• _AIM_: Rewrite the stretch from "Image resolution: width=1456" through "click(527, 61)" with "Preset" changed to "Template" and nothing else altered. Leave the pictures out.

• _DATASET RECORDS_:

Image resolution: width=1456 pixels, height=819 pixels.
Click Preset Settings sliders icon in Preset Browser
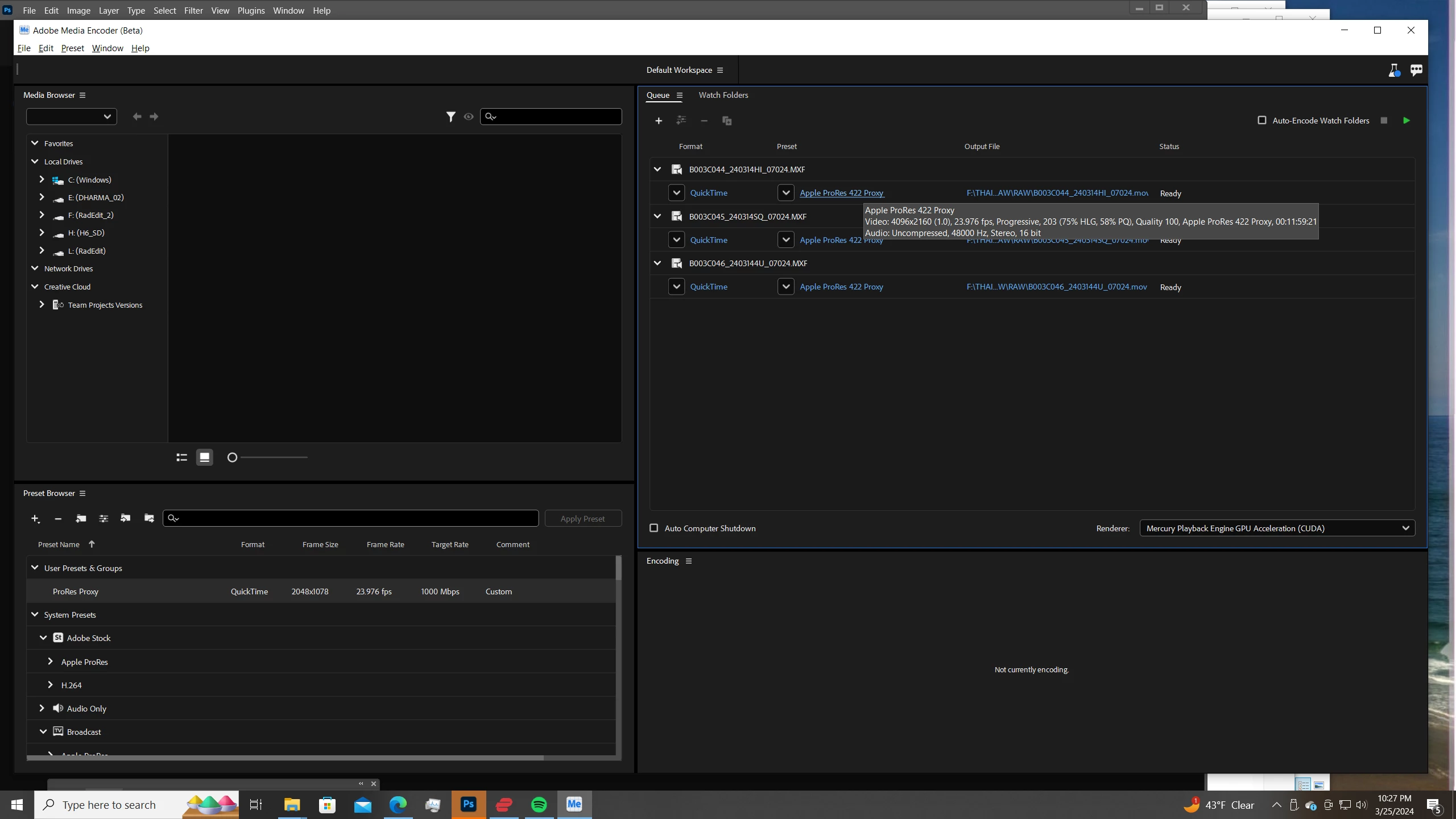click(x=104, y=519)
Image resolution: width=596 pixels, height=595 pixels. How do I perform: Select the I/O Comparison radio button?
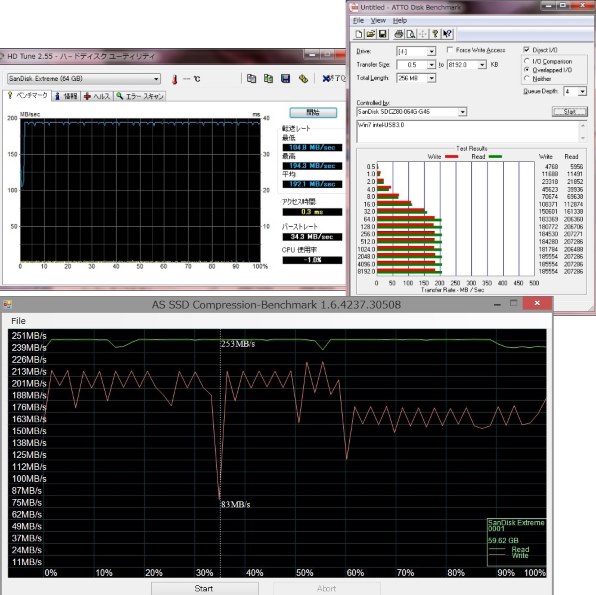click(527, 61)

* * *

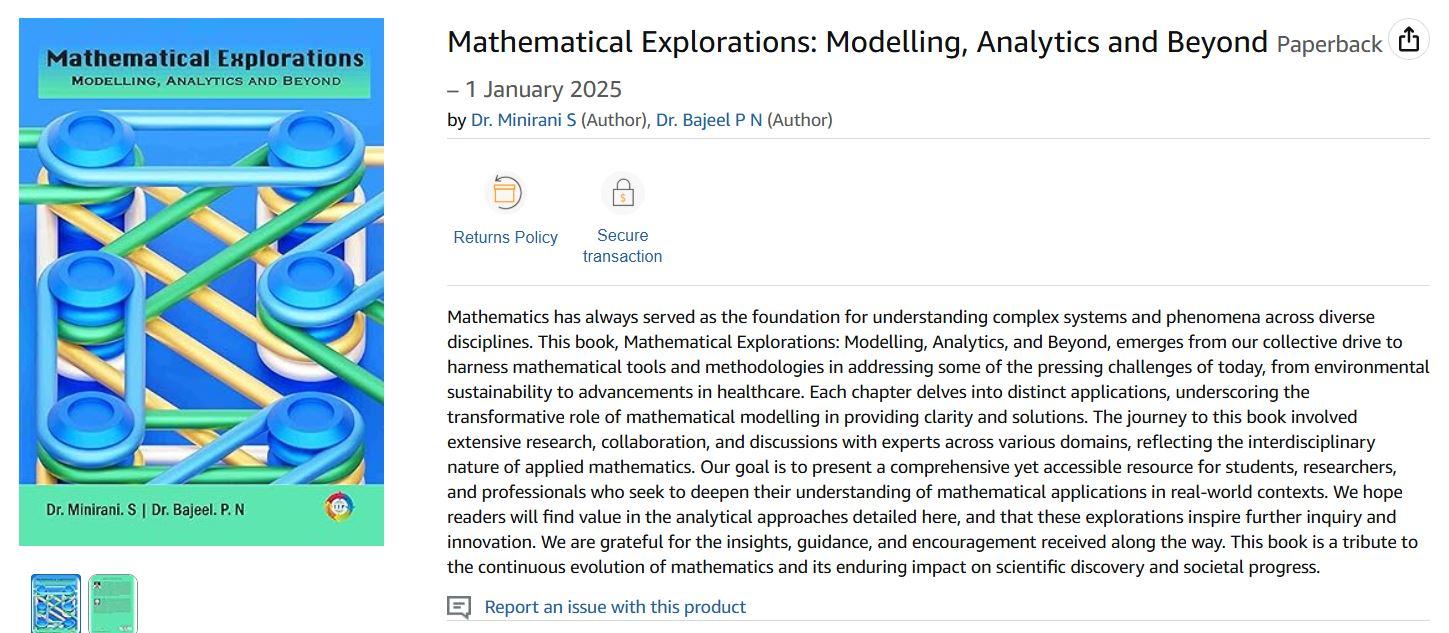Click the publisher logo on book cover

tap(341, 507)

• _RESULT OF THIS EXERCISE_:
Image resolution: width=1456 pixels, height=819 pixels.
Click Template Settings sliders icon in Template Browser
click(x=104, y=519)
Image resolution: width=596 pixels, height=595 pixels. How do I perform: Select the I/O Comparison radio button?
click(527, 61)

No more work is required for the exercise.